Harriet Whitney High School was a girls vocational public high school in Toledo, Ohio from 1939 to June 1991. It served the entire city and was part of the Toledo Public School District. In 1959, the school became joint-operational with Macomber High School, an all-boys vocational school located next door, and the two buildings came to be known as Macomber-Whitney. Despite the fact that they shared an urban campus and some operational efficiencies, the two schools were completely separate in faculties, enrollments, and curriculum until the 1973-1974 school year. In the spring of 1972, an assembly was held for Macomber sophomores. They were told that they could major in one of several programs offered at Whitney, taking core courses at Whitney and other courses required for graduation at Macomber. The available programs included Distributive Education, Business Technology, Marketing, and Data Processing. Some 50 boys signed up. The only change from the assembly announcement was that the boys were transferred completely to Whitney. While the faculty and staff at Whitney had to make some adjustments to accommodate the boys, the program change worked well. The boys did have to undergo some questions from peers, some of whom didn't believe they actually attended Whitney (the most common response was "you mean, Whitmer?"—Whitmer being another co-ed high school in the metro Toledo area. And, even after the former Macomber boys were completely and fully registered as Whitney students, the school newspaper (Whit-Miss) and the yearbook (First Lady) kept their original names from when Whitney was a girls-only school.

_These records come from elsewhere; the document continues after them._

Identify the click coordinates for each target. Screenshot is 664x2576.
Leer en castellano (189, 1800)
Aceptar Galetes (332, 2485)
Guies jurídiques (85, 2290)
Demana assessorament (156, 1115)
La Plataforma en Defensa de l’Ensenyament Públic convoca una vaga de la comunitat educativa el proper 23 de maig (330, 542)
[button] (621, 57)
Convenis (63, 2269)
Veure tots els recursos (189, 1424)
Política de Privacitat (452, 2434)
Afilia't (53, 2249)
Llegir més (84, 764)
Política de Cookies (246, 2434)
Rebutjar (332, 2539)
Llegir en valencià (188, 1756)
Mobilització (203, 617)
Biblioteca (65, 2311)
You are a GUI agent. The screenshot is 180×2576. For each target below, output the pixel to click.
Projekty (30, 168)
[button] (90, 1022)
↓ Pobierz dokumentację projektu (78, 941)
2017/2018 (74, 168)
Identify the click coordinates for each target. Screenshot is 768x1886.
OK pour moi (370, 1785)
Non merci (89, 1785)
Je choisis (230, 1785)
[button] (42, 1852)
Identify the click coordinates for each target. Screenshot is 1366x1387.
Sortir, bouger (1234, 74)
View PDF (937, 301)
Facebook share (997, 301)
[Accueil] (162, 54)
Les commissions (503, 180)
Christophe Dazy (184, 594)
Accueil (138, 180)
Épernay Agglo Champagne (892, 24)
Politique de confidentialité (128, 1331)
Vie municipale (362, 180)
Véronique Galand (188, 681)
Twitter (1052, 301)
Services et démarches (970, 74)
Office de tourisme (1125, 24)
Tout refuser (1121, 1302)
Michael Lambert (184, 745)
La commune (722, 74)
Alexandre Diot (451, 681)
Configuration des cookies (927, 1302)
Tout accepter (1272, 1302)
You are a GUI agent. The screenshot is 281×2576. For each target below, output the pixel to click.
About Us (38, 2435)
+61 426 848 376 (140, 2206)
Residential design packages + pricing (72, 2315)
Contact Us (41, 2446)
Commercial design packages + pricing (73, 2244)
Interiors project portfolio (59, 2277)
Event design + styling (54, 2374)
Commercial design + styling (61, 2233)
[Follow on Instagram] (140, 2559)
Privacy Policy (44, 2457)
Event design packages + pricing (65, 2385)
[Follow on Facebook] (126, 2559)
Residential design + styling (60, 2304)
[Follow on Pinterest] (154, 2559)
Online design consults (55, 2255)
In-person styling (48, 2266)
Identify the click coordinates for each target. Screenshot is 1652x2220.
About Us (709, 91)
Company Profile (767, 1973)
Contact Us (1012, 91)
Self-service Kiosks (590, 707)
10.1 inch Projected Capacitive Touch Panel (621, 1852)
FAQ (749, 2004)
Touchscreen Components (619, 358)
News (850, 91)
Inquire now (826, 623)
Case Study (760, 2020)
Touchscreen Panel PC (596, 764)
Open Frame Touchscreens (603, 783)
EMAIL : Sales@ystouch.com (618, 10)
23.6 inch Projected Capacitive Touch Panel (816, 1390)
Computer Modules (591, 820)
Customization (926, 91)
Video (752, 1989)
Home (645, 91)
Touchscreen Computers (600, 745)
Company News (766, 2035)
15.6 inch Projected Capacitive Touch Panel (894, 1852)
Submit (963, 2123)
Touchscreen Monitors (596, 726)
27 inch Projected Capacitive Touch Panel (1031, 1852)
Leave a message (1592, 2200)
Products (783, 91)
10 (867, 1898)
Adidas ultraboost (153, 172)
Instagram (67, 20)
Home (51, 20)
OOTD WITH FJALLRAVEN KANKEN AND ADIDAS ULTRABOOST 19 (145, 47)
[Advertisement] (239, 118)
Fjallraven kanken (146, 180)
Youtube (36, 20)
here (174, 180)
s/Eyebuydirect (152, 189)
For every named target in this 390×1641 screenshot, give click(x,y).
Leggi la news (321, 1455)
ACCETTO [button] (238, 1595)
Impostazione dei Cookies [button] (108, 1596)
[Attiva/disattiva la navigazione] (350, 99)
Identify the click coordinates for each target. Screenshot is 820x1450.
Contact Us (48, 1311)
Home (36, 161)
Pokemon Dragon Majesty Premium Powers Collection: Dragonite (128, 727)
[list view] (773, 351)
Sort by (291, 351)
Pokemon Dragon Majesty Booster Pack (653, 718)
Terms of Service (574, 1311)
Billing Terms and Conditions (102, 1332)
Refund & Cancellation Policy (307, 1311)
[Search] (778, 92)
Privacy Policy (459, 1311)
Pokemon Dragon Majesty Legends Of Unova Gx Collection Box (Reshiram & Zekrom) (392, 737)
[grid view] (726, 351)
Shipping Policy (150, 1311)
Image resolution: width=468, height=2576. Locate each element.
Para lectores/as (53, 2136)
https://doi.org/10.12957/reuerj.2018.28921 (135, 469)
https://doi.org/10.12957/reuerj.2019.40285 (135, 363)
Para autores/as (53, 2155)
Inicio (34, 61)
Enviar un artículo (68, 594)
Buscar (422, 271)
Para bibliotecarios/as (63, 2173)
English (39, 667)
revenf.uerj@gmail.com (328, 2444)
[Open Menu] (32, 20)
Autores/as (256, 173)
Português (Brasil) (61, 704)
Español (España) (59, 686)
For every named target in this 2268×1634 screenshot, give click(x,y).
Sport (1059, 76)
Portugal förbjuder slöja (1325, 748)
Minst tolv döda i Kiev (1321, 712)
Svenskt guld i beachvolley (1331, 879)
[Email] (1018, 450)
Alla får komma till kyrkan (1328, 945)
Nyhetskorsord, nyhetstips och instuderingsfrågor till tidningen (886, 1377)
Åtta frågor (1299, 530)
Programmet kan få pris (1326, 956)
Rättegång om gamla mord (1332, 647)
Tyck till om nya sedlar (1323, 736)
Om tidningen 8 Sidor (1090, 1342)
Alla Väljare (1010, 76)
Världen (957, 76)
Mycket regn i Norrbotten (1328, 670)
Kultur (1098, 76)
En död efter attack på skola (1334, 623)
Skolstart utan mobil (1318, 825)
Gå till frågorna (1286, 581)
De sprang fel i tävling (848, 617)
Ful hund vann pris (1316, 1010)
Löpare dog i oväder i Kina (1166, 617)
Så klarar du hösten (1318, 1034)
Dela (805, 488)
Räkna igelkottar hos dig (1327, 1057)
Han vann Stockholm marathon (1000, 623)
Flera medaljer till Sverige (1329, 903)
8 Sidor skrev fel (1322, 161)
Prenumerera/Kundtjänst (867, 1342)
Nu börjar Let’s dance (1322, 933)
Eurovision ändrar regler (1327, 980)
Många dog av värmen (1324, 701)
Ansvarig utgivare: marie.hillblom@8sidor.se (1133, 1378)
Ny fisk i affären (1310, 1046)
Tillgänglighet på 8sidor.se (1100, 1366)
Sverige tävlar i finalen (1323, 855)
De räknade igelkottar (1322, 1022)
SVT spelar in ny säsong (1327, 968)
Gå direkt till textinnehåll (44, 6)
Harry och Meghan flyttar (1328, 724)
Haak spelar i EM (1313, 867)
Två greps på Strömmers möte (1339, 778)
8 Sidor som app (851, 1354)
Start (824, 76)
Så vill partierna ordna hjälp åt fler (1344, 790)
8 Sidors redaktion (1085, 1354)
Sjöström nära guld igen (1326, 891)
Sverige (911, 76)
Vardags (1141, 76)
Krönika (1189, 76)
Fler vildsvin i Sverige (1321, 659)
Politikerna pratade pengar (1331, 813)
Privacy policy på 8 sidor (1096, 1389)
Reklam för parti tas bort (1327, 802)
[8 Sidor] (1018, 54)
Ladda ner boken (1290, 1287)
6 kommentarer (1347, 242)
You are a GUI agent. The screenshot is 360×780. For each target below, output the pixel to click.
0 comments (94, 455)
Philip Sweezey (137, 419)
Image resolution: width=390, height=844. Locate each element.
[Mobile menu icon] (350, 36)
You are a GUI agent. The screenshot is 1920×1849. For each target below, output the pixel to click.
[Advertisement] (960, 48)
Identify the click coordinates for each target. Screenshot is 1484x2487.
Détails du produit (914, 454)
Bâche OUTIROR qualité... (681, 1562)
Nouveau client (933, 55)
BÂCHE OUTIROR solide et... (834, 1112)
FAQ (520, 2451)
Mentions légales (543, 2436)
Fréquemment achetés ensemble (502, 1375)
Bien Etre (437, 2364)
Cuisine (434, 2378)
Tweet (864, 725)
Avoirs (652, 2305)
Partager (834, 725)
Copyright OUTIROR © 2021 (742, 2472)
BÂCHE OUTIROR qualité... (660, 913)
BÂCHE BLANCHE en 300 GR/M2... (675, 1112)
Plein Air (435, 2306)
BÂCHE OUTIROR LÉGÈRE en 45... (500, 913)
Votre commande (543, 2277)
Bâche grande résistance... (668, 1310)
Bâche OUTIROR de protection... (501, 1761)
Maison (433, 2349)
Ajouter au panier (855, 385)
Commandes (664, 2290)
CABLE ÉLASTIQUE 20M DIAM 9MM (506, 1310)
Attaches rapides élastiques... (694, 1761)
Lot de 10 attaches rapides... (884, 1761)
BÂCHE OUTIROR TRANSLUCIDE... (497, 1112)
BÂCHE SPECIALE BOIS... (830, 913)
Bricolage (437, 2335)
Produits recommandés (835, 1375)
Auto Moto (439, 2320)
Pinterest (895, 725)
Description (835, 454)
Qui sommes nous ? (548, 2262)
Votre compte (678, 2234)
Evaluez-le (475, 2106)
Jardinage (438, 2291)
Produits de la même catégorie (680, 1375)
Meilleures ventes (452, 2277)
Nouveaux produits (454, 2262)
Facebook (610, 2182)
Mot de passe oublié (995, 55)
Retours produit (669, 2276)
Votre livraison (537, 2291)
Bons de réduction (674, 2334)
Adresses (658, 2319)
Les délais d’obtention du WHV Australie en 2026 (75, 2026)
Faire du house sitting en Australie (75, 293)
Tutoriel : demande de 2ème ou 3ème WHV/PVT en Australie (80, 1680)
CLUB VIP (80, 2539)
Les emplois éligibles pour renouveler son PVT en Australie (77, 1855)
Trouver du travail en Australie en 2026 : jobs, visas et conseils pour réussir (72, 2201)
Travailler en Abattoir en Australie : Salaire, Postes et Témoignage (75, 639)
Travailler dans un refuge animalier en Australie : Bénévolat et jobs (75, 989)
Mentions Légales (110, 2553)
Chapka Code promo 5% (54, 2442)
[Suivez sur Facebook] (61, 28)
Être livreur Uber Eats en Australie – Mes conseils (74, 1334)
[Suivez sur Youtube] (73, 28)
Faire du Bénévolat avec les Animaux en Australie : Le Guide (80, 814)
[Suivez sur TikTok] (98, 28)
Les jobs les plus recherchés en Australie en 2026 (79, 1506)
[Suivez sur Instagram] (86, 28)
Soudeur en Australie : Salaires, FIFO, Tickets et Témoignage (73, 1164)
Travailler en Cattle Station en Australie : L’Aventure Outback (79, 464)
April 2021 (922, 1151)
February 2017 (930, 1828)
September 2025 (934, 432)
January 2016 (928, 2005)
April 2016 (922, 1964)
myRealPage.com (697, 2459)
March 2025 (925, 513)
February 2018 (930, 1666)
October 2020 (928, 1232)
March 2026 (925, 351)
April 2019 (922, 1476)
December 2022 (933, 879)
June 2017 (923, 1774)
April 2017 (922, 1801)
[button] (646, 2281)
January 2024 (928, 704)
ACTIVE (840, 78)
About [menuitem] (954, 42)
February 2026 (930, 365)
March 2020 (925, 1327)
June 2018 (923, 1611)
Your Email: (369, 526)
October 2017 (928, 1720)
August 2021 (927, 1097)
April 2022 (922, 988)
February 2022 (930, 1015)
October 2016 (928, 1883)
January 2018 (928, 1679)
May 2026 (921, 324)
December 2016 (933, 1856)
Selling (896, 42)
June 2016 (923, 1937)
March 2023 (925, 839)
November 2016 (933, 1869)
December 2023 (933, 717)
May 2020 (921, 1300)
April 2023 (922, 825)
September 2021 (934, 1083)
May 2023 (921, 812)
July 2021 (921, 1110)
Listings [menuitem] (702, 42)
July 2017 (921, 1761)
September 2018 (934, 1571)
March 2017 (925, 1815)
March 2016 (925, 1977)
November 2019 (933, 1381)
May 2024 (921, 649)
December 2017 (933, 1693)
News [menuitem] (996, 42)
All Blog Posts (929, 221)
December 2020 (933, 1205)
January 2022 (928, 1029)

The Lady Macs were members of the Toledo City League and donned the colors of black and gold. Prior to their affiliation with Macomber, their school colors were green and white, but they did not compete against other schools in athletics. They only won two league titles: one for track & field in 1987 and one for basketball in the 1990-91 season.

Due to a declining enrollment and low finances, Macomber and Whitney were closed along with DeVilbiss High School by TPS at the end of the 1990-1991 school year. After holding various adult education classes beyond its use as a traditional high school building, the Whitney building was demolished in 2011 by Toledo Public Schools.